Strategies to debug exploding gradients in pytorch

I am working on an architecture where I experience spurious exploding gradients and I want to find out which operation exactly is causing them. I have already identified the parameters that are affected by these huge gradients and have code that identifies when unusual gradients occur, but I am unsure how I can proceed.

I think I know what causes it for some parameters, but others I have no clue.

Ideally, I would recalculate the gradient while retaining the graph and interactively traverse the gradient-calculation backwards to find out what’s going on.

When i recalculate my gradients using .backward(retain_graph=True), the grad_fn for the parameters is still None and I am not sure how to actually interact with the graph and find the reason for the exploding gradient.

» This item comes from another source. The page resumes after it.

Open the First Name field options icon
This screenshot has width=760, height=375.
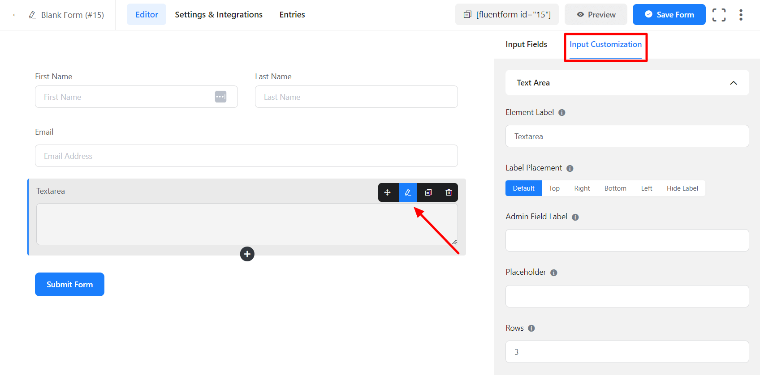[x=220, y=97]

EDIT: Ok, I’ve found out that by using create_graph=True the grad_fn get’s populated, but I am unsure whether it’s possible to interact with them in a meaningful way. I have not found a way to evaluate them or get the context of them.

Hi Leander,

Would something like torch.nn.utils.clip_grad_norm_ the link for which can be found here be useful?

What kind of code are you currently using to “identify when unusual gradients occur”?
You could register hooks on all parameters and maybe print some debug message, when high gradients are propagated.
Once the step is found, you could check all .grad attributes as well as the parameters to see, which operations causes the high gradients?

Maybe I’ve misunderstood your question and you are already doing exactly this. :wink:

@ptrblck yeah, I am doing something similar to this. :slightly_smiling_face: I am keeping track of whether the gradient-norm is unexpected based on previous gradients and some absolute conditions. I am also generating plots containing the maximum and mean norm of the gradients per parameter. So I have already identified some parameters that sometimes (randomly) get unusually high gradients (they are very, very big. in the range of 1e+6).

I suspect that certain parametrizations of the operations I use lead to exploding gradients further down the networks since it occurs without a pattern and relatively unaffected by other hyperparameters. The immediate operations are fairly standard (for example, some of the affected modules are standard 2d-convolution).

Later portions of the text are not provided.